Missense mutations are sometimes associated with temperature sensitivity. We observed that the InR^Y902C mutation is a temperature-sensitive allele in which the mutant phenotype became severe at high temperatures (29°C) and, in turn, lost or reversed at low temperatures (18°C). The pupariation timing in InR^Y902C mutants was slightly delayed compared with that in the control larvae at 25°C (Fig. 3A). However, at 29°C, InR^Y902C mutants displayed a significant delay in the pupariation timing by ∼5 days and produced small-sized adults (Fig. 3A-D). Further analysis of adult wings revealed that the reduction in wing area in the InR^Y902C mutants was caused by a reduction in both cell size and cell number (Fig. 3E; Fig. S3A). Moreover, InR^Y902C mutants successfully underwent pupariation, but half of them failed to eclose at 29°C (Fig. 3F,G; Fig. S3B). At 18°C, the timing of pupariation and adult weights of InR^Y902C flies were indistinguishable from those of control flies (Fig. 3A,D). In contrast, the pupal volume and adult wing area in InR^Y902C were larger than those in the control at 18°C (Fig. 3B,E). The increase in the wing size of the InR^Y902C mutants at 18°C was caused solely by the increase in cell number but not by cell size (Fig. 3E; Fig. S3A). Together, these results indicate that InR^Y902C is a temperature-sensitive allele.

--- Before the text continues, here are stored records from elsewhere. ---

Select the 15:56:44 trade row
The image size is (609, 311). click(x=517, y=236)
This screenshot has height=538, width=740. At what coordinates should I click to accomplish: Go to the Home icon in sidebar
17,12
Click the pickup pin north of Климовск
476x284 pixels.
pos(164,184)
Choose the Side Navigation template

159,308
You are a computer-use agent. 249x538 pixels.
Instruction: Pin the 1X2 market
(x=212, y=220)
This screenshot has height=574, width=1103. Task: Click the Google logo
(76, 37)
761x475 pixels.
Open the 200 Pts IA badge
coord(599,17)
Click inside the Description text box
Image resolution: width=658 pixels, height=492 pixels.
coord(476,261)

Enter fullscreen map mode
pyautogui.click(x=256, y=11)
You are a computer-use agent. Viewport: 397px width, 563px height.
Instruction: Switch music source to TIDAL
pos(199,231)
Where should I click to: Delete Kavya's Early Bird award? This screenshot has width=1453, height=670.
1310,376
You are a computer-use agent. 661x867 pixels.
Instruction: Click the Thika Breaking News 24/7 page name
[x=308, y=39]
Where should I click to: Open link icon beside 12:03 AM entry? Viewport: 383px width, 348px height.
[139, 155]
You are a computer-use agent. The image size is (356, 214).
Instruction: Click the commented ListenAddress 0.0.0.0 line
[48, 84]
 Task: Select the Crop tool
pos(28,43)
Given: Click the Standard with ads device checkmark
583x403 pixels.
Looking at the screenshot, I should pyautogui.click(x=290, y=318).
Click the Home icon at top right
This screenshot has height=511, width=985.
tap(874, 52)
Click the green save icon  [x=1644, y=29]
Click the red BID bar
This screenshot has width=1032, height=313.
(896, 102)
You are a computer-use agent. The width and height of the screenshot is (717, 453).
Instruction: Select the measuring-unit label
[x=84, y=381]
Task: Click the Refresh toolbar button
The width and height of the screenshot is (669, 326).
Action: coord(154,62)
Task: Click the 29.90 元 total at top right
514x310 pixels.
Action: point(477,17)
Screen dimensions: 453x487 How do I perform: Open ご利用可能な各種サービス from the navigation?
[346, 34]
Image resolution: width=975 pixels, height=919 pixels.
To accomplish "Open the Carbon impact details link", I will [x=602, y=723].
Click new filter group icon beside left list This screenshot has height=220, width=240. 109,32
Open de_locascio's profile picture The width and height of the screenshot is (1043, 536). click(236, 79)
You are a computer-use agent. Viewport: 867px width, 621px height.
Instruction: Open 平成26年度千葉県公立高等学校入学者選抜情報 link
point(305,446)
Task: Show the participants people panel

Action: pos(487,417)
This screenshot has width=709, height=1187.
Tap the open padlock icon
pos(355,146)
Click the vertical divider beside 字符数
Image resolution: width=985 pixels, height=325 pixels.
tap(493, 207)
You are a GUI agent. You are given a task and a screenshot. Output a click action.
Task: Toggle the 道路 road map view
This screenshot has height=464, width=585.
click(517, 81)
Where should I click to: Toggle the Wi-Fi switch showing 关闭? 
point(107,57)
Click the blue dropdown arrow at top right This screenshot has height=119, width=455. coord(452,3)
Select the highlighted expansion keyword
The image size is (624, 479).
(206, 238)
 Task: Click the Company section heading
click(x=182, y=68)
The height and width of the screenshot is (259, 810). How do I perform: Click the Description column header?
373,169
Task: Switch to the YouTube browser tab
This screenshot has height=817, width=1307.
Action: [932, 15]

Developmental delay and growth defects observed in the InR^Y902C mutants at high temperatures imply a substantial reduction in IIS. To confirm the reduction in IIS, we next analyzed temperature-dependent expression changes in Ilp genes and Foxo-target genes. As expected, ilp2, ilp3 and ilp5 were strongly upregulated in InR^Y902C mutant larvae grown at 29°C (Fig. 3H) compared with those grown at 25°C (Fig. 2D). Moreover, InR^Y902C mutants showed a greatly increased expression of InR, 4E-BP and ilp6 at 29°C (Fig. 3I). The expression levels of these genes did not change between rearing temperatures in control larvae. Thus, the observed growth defects in the InR^Y902C mutants were caused by further reduction of IIS at high temperatures. Notably, a day of starvation at 29°C further increased InR and 4E-BP expression in InR^Y902C mutants, indicating that InR^Y902C mutants maintain a certain IIS to sustain larval development even at high temperatures. Interestingly, InR and ilp6 expression was reduced in InR^Y902C mutants compared with that in control larvae at 18°C. The relative upregulation in the IIS may explain the increased pupal volume and wing size at low temperatures.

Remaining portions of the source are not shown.